Yüzlerce İhbar, Susmayan Telefonlar... Vasi Skandalında 3. Perde: Kimler Kimlerle Nereden Tanışıyor?

Gerçek Gündem Genel Yayın Yönetmeni Seyhan Avşar’ın kaleme aldığı yazı Türkiye gündemine oturdu. İşte vasiler üzerinden dönen milyonluk çarkta üçüncü perde...

A+ Yazı Boyutunu Büyüt A- Yazı Boyutunu Küçült

Biz gazetecilerin telefonu hiç susmaz.

Çoğu zaman yapacağımız haberlere ilişkin bilgi toplarız.

Bazen siyasi bir gelişmenin arka planını konuşuruz.

Zaman zaman ise sadece dert dinleriz.

İnanır mısınız bilmem iki gündür sadece dert dinliyorum.

Evet dertlilerin ortak bir konusu var. İki gündür yazdığım vasiler…

Her arayan milyon dolarların havada nasıl uçuştuğunu, verilen hukuksuz kararları anlattıkça anlatıyor.

Ne yapsın vatandaş çareyi gazetecilerde arıyor.
Sosyal medyadan üzerime ihbarlar yağıyor.
Üzülüyorum, yardımcı olmaya çalışıyorum, “Adalet Bakanı soruşturma başlattı. Resmi makamlara başvurunuzu yapın.” diyorum.

Elimden gelen tek bir şey var: Haber yapmak, mağduriyeti duyurmak, dönen çarkı sekteye uğratmak.

Tüm bu süreç devam ederken, iki yeni bilgi ile bugün karşınızdayım.

Aslında pek çoğunuz okurken şaşırmayacak ama ben her şeye rağmen duyduğumda çok şaşırdım.

Dün İnan Kıraç dosyasına atanan avukata 128 milyon avans vekalet ücreti verilmesi yönünde karar veren Anadolu 2. Sulh Hukuk Mahkemesi hakimine ulaşmaya çalışıyordum.

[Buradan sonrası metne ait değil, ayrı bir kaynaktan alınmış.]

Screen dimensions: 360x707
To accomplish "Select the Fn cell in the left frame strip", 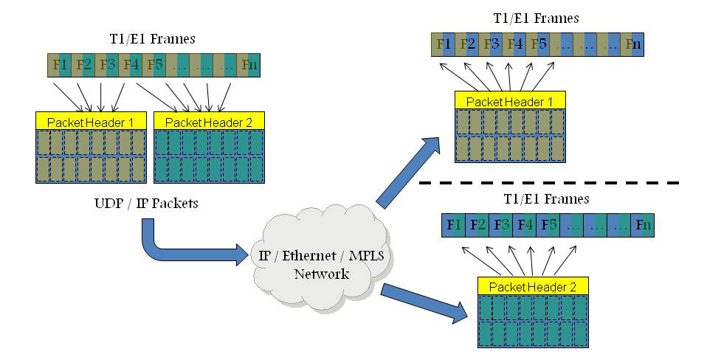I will coord(250,64).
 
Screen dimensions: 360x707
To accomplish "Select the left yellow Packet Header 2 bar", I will coord(209,121).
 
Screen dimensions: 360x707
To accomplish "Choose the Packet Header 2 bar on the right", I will coord(533,286).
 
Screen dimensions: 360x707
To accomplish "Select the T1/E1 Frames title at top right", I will coord(536,18).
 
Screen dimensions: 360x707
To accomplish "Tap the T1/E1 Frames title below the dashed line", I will coord(545,199).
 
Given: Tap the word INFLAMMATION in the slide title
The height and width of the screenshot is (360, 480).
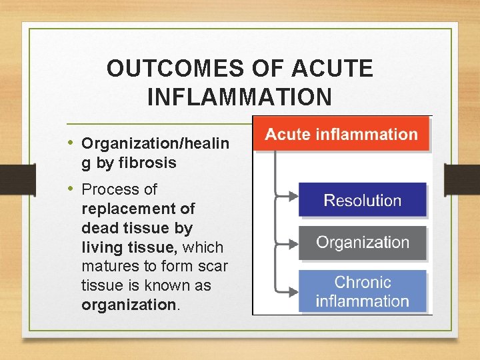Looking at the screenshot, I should (239, 97).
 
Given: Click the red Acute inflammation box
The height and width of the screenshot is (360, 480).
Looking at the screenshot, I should (341, 134).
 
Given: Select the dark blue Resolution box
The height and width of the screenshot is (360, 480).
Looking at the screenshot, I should (362, 200).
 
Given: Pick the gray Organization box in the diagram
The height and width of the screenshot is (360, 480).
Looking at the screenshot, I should (362, 242).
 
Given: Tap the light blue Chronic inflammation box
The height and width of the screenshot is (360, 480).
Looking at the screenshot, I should (362, 291).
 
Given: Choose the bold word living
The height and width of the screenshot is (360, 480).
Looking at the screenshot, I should (101, 247).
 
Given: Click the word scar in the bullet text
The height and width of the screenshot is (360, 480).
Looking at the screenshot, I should (213, 267).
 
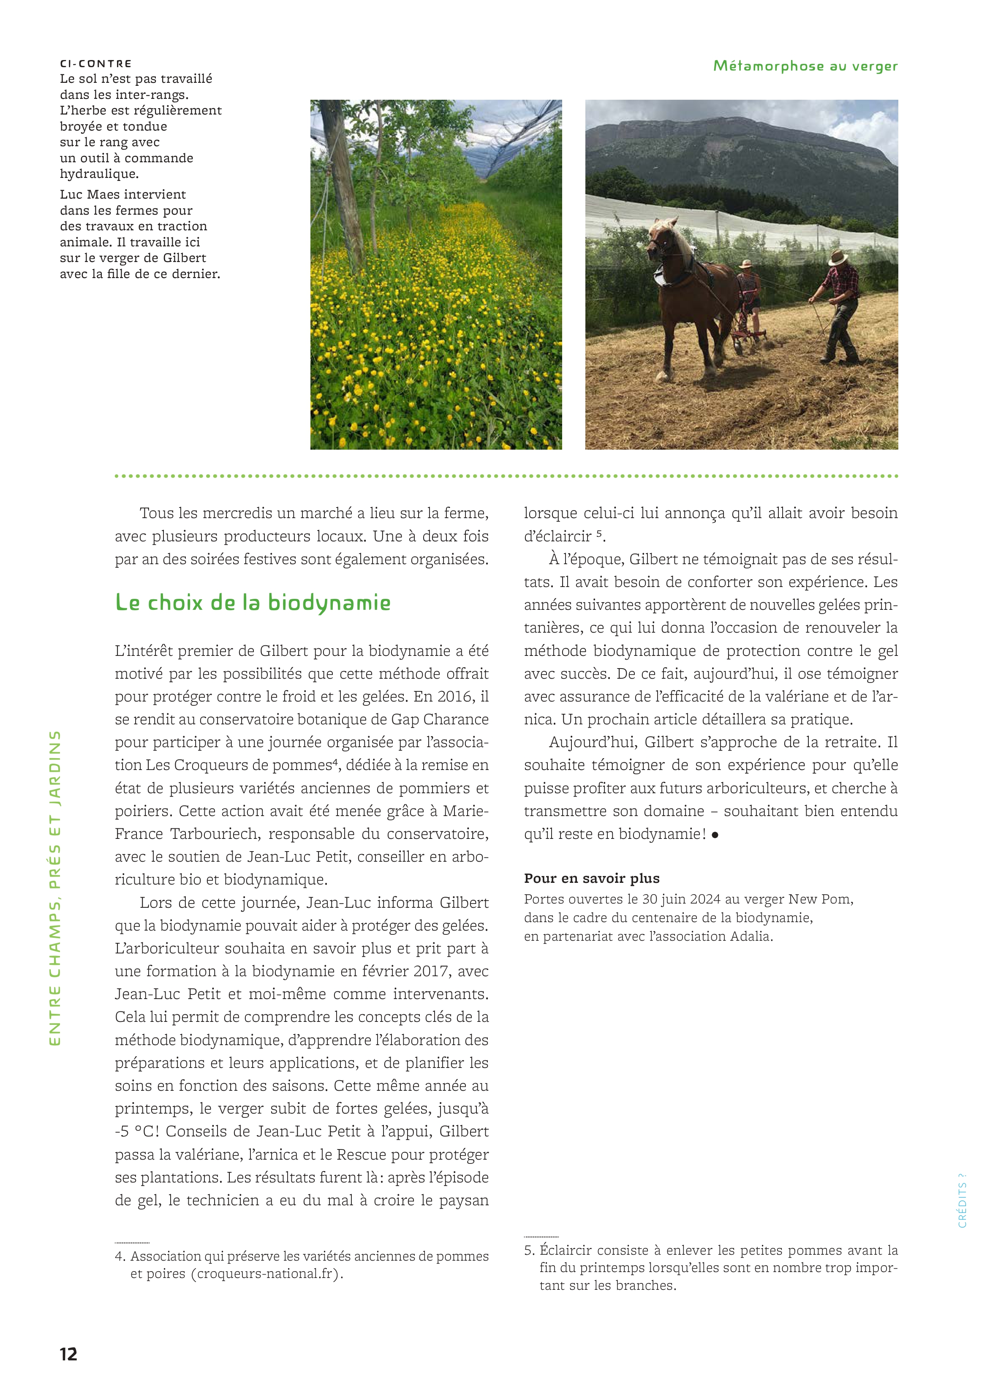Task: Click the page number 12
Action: (68, 1354)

Ulaşamadım ama o hakime çok yakın bir isim ile konuştum.

Hakim Bey bir hayli üzgünmüş. Yakın dostlarına şu sözlerle sitem ediyormuş:

“Benim bir suçum yok. Ben bu adliyeye gelmeden önce taşınmazlar ile ilgili hukuksuzluklar vardı. ‘Bu böyle olmaz.’ diyerek engel oldum. Seyhan Hanım’ın vasilik konusunda yazdığı şeyler doğru. Keşke vasilik listesiyle ilgili Bakanlık bir liste yayınlasaydı, biz de o listelerden atama yapsaydık. Her hakim güvendiği kişileri vasi olarak atıyor.

İnan Kıraç’ın vasisi Atakan Yılmaz benim yanımda staj yapmıştı. Güvenilir, aklı başında bir gençtir. Onu stajyerliğinden beri tanıyorum. Deniliyor ki ‘Neden genç avukatlara dosyalar veriliyor?’ Gençlerin para kazanmaya ihtiyacı var. Herkes İnan Kıraç’ın vasilerinin aldığı maaşa takılmış. Evet bu vasiler 1 milyon 600 bin TL maaş alıyordu. Ama ben birkaç ay sonra bu maaşı düşürdüm. Adliyede neler dönüyor neler. Ama bana haksızlık yapılıyor.”

Hakimin söyledikleri sitem mi itiraf mı ben emin olamadım. Adliyede dönenlere yönelik iması, Türkiye’nin en zengin iş adamlarından biri olan İnan Kıraç’a atadığı vasinin kendi yanında staj yapmış olması…

Bu kulaklar daha neler duyacak, bu gözler daha neler görecek kim bilir?

Yazımı bitirmeden dün gözümün gördüğü bir detayı da aktarayım. Vasi haberimin hemen ardından İnan Kıraç’ın davalık olduğu kızı İpek Kıraç kolları sıvamış.

İpek Kıraç’ın avukatları dün mahkemeye 128 milyonluk avans vekalet ücreti için ihtiyati tedbir talepli dilekçe sunmuş. Bu ücretin ödendiyse geri alınması, ödenmediyse tedbir konulması istenen dilekçeyi okudum. Dilekçede dikkat çeken bir detay vardı. İzninizle yazımı dilekçedeki o cümlelerle bitireyim:

“Bir avukat sadece bir duruşmaya girerek, dosyaya bir dilekçe sunarak 128 milyon TL’lik bir vekalet ücretine nasıl hak kazanabilir?”

Bu sorunun yanıtını inanın ben de çok merak ediyorum.